Worüber würden Caspar David Friedrich und Cézanne mit dem 1967 geborenen Daniel Roth reden, wenn sie sich beim Malen in der Landschaft träfen? Der Kunsthistoriker Alexander Eiling hat es sich ausgedacht – und jetzt ist die Szene des imaginierten Gipfeltreffens in der Ausstellung "Unter freiem Himmel" zu hören, als akustische Begleitung einer Zeichnung von Daniel Roth. Hören und sehen gleichzeitig, das ist das Prinzip der Schau in der Staatlichen Kunsthalle Karlsruhe. Sie versammelt 53 Landschaftsbilder aus sechs Jahrhunderten und liefert dem Besucher per Audioguide zu jedem Bild literarische Schnipsel hinzu, von Romanschreibern wie Alex Capus oder Arno Geiger, von Lyrikerinnen wie Friederike Mayröcker oder Marion Poschmann, aber auch von Kunsthistorikern und anderen Experten.

● ● ● ● ● ● ●

### Aufgabe 1
Wie viele Landschaftsbilder versammelt die Ausstellung laut dem Ausschnitt?
### Aufgabe 2
Fasse den Ausschnitt in zwei Sätzen zusammen.
### Aufgabe 3
Kopiere aus dem Ausschnitt unverändert die Passage von „Worüber würden Caspar“ bis „und anderen Experten.“.

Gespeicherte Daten
● ● ● ● ● ● ●

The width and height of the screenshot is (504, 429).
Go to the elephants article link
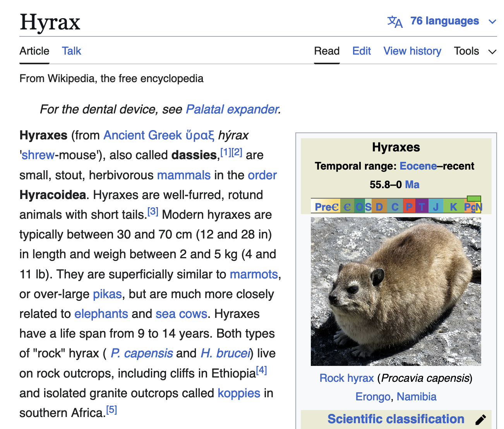point(101,314)
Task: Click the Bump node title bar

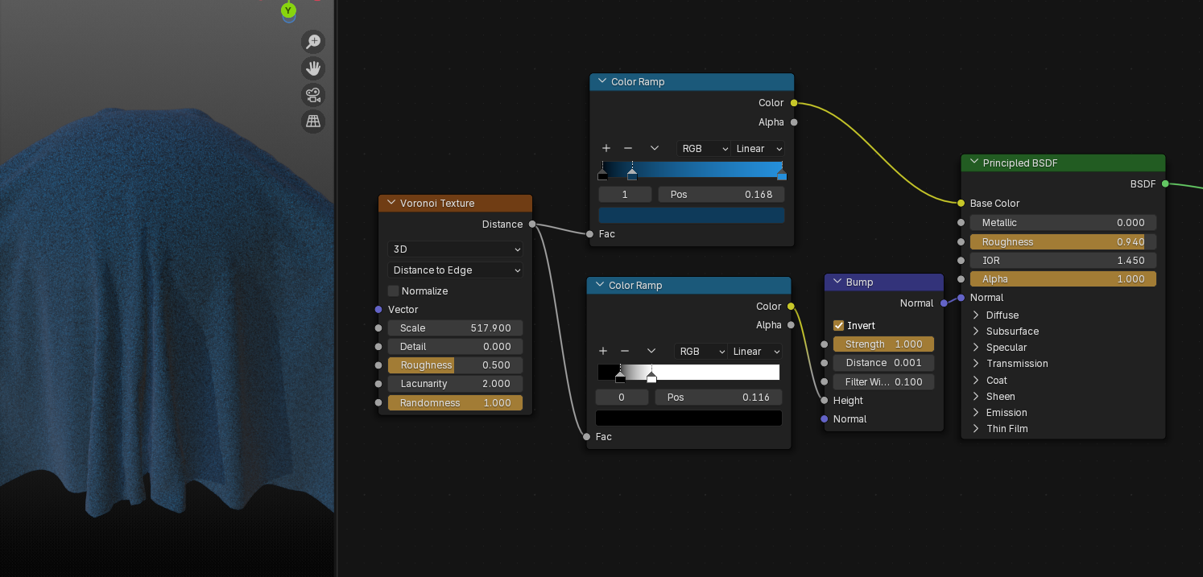Action: click(886, 282)
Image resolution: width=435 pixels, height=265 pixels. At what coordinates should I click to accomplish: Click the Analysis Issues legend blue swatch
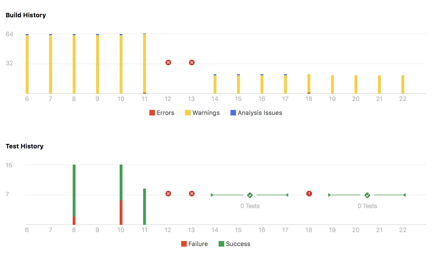tap(233, 113)
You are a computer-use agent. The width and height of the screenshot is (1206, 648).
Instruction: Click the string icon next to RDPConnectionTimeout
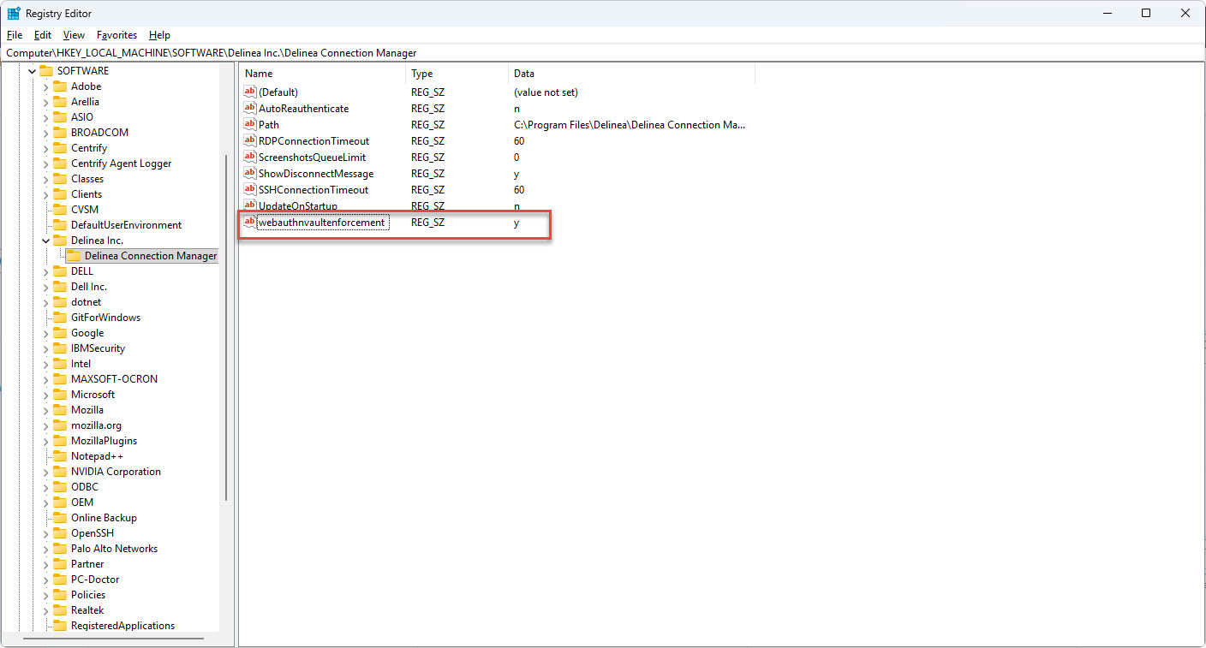[x=250, y=141]
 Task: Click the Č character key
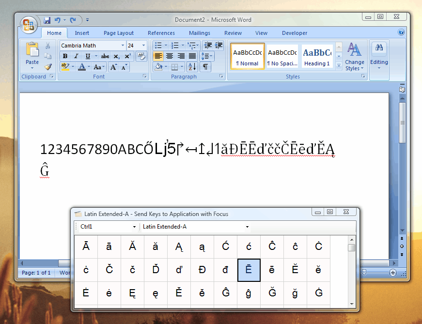[109, 270]
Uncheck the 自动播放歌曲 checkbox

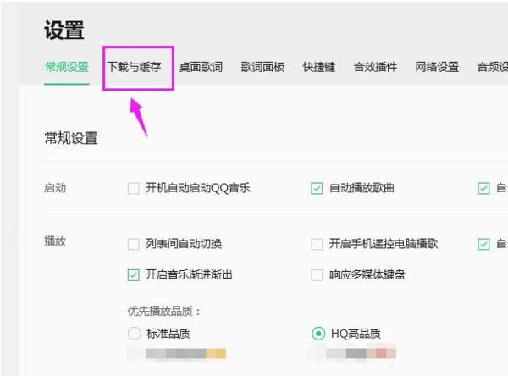coord(317,188)
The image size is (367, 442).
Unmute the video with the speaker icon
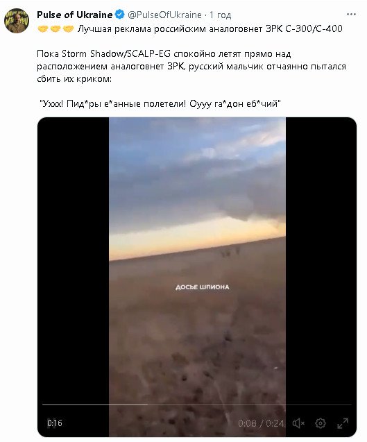point(298,423)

● ● ● ● ● ● ●

### Erwartete Ausgabe 1
53 Landschaftsbilder aus sechs Jahrhunderten.

### Erwartete Ausgabe 2
Die Ausstellung „Unter freiem Himmel“ in der Staatlichen Kunsthalle Karlsruhe zeigt 53 Landschaftsbilder aus sechs Jahrhunderten und liefert per Audioguide zu jedem Bild literarische Schnipsel, etwa von Romanschreibern, Lyrikerinnen und Kunsthistorikern. Zu einer Zeichnung von Daniel Roth ist so eine vom Kunsthistoriker Alexander Eiling ausgedachte Szene zu hören, in der Caspar David Friedrich und Cézanne Roth beim Malen in der Landschaft treffen.

### Erwartete Ausgabe 3
Worüber würden Caspar David Friedrich und Cézanne mit dem 1967 geborenen Daniel Roth reden, wenn sie sich beim Malen in der Landschaft träfen? Der Kunsthistoriker Alexander Eiling hat es sich ausgedacht – und jetzt ist die Szene des imaginierten Gipfeltreffens in der Ausstellung "Unter freiem Himmel" zu hören, als akustische Begleitung einer Zeichnung von Daniel Roth. Hören und sehen gleichzeitig, das ist das Prinzip der Schau in der Staatlichen Kunsthalle Karlsruhe. Sie versammelt 53 Landschaftsbilder aus sechs Jahrhunderten und liefert dem Besucher per Audioguide zu jedem Bild literarische Schnipsel hinzu, von Romanschreibern wie Alex Capus oder Arno Geiger, von Lyrikerinnen wie Friederike Mayröcker oder Marion Poschmann, aber auch von Kunsthistorikern und anderen Experten.